One time my Good Boi climbed up on the sofa(where he is not supposed to be) and sat on my dad's lap. (Keep in mind that he's about the size of a Golden Retriever, so not a small dog).

Cooper and the other dogs would always sleep on my dad's bed at night. Until Oscar's hips got bad enough that he couldn't anymore. My dad would have to carry Oscar up the stairs and down to the basement those days. (We had a basement that let out into the backyard, the dog's bathroom).

One time Vinny peed on this chair and we had to get rid of it because it stank of dog pee.

One of my sharpest memories of Vinny was one time I was leaning over my Uncle's shoulder to look at a picture of his dog Charlie. I accidentally stepped on Vinny and he bit my foot. I remember thinking that I'd betrayed his trust and he wouldn't love me anymore. (He still loved me).

Back to Cooper, when we got him a dog bed this week my Dad had to drag him onto it because he didn't know he was allowed to be on it. He probably thought it was human furniture.

A long time ago, whenever I was sad, I'd sleep on the floor that night and have Cooper snuggle with me. I don't remember much about this except for one time he barfed.

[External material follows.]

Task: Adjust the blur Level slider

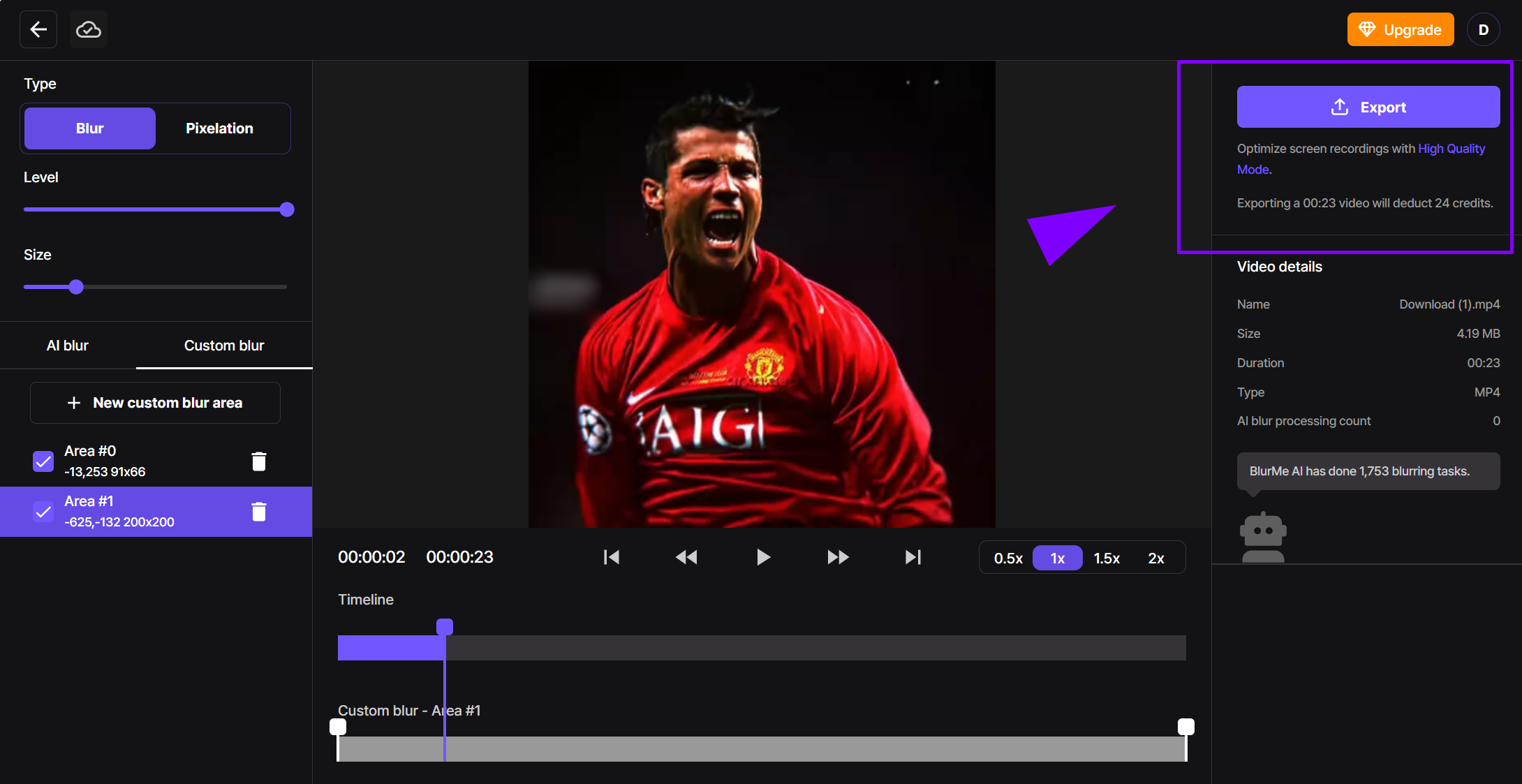Action: pyautogui.click(x=286, y=209)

Cooper's food bowl was closest to the pantry, in my first home. Oscar's was under the island and Vinny's under the counter near the sliding glass door. Cooper and Vinny would eat from the other dog's bowls. I remember me and my sister would fight over who got to feed them.

My final moments with Oscar and Vinny were in what we dubbed 'the play room'. It was a room where we kept all our toys, and I remember sitting there hugging them while my mom took photos to remember them by. We expected it with them. We knew what was happening.

With Cooper, we knew he wasn't doing well. Knew he was sick. But we thought he was healthy, we even took him to the vet earlier this week(Tuesday, I think. 29th). We thought he was healthy. So when my grandparents picked me up from school today and told me I cried so much. My last moments with Cooper was telling him he couldn't come to school with me. I wish it had been something different. I wish it wasn't so normal and in routine. I wish I'd given him kisses and snuggles and he'd given me his slobbery dog kisses.

He had the softest fur on his ear tips. He'd let me rub the tips of his ears with my fingers while he head butted my legs in a way of snuggling.

He had a growth on his eye a year ago. It wasn't dangerous, but we had it removed anyway. It would always make his eyes get goopy and would tear and bleed easily, so we had to stop him from nuzzling us with his head or he'd tear it.

When I was little me and my sister would dress him up in costumes and he'd just let us do it. I've got pictures somewhere. We'd put skirts around his neck, tutu like ones, and wend pretend he was a circus animal.

He'd wake my dad up at five in the morning to go to the bathroom.

I want all my good bois back. They were such good bois.

I'm sorry for the sad vent but I miss my good boy. I really do. I miss him so much. I just want him back so much.